══ Document passage

Author: Faiysal Kothiwala

Updated at: Jul 31, 2024

Table Of Contents 

Oil and balm for beards are often treated as interchangeable. They're not. 

Each product does a specific job, and understanding the difference determines whether a grooming routine actually works

This article breaks down exactly how an oil and a balm work on beards, if you can use them at the same time, and what to watch out for.

Using Balm and Oil Together on the Beard? Yes, It Works

One preps the beard, the other finishes it.

Oil goes on first. It absorbs into the skin and hair shaft, delivering moisture where it actually matters. Without this step, the skin beneath a beard dries out, flakes, and itches. That's not a minor inconvenience. Chronic dryness leads to breakage, slower growth, and a beard that looks rough no matter how much product gets thrown at it.

Balm goes on second. It doesn't absorb the same way. It sits on the surface, conditions the outer hair, and provides hold. The beeswax in balm creates a light barrier that locks in the oil underneath and shields the hair from environmental damage, wind, pollution, and cold air.

Together, they do for your beard what neither oil or balm can do alone.

What's Actually in These Beard Products

The ingredients explain why layering works.

════

» What you need to do:
1. According to the beard-care article, what ingredient in balm creates a light barrier over the oil?
2. Resume the beard-care article from its last sentence.
The listing that comes next has no connection to the beard-care article.

══ Provided data

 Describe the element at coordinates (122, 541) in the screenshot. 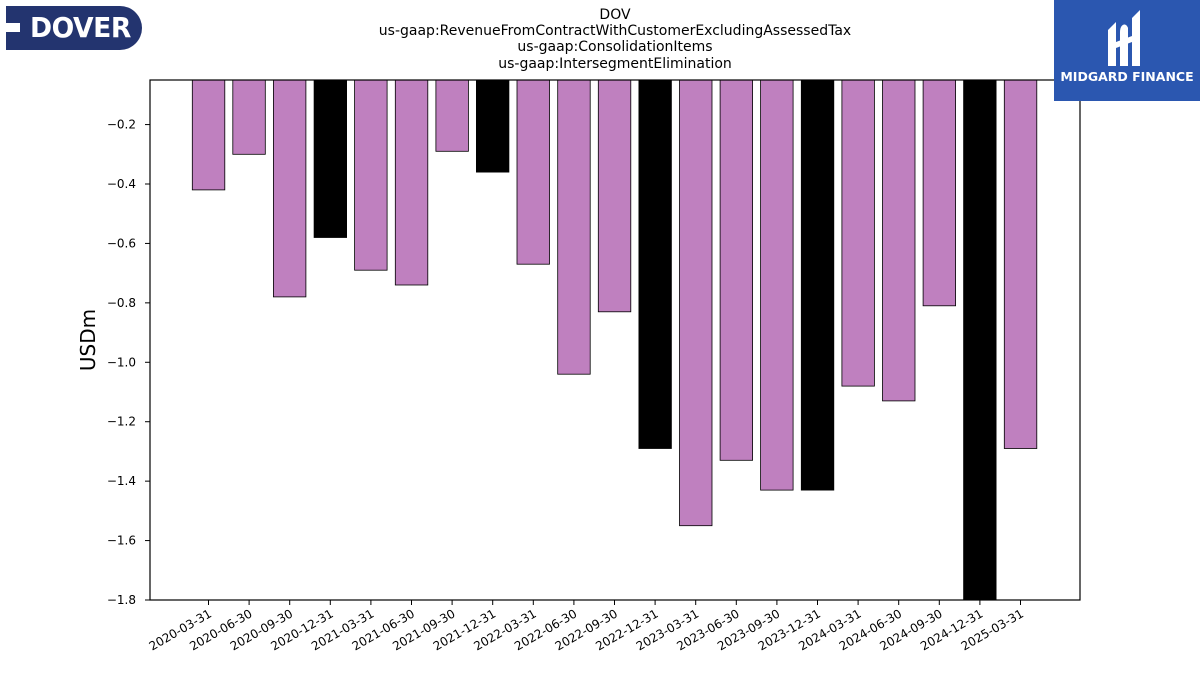

I see `y-tick-label: −1.6` at that location.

════

» Numbered responses:
1. Beeswax.

2.
A beard oil contains:

  • Carrier oils (jojoba, argan, grapeseed) for deep hydration and nourishment
  • Essential oils for scent and skin benefits, including anti-inflammatory properties
  • Vitamin E for hair tissue repair and beard growth

A beard balm contains:

  • Beeswax for hold and a protective hair barrier
  • Shea butter for moisture and to reduce itching
  • Cocoa butter for antioxidant protection and reduced facial hair breakage
  • Lanolin for additional conditioning
  • Carrier oils for added hydration

The overlap in carrier oils is intentional. It's what makes the two products compatible rather than redundant. They reinforce each other.

How They Feel and Behave Differently

Learning what's in each product is one thing. Understanding the effects of a beard oil and a balm is what makes the routine make sense.

  • Oil is light. It spreads easily, absorbs within a minute, and leaves no visible residue when applied correctly. It's gone into the skin and hair before the balm even comes out of the tin.
  • Balm is thick. The beeswax and butters give it a consistency closer to a soft wax than a lotion. It doesn't absorb. It coats. That coating is the point; it seals in what the oil did and adds structure on top.

How to Apply Beard Balm and Oil Together

Order matters here. Get this wrong, and the balm blocks the oil from reaching the skin.

  1. Cleanse the beard with a proper beard wash. Don't use regular shampoo.
  2. Pat dry, not bone dry. Slightly damp hair absorbs oil better.
  3. Apply a few drops of oil into the palm, rub hands together, work it in from root to tip, and get it down to the skin.
  4. Wait 60 seconds. Let it absorb.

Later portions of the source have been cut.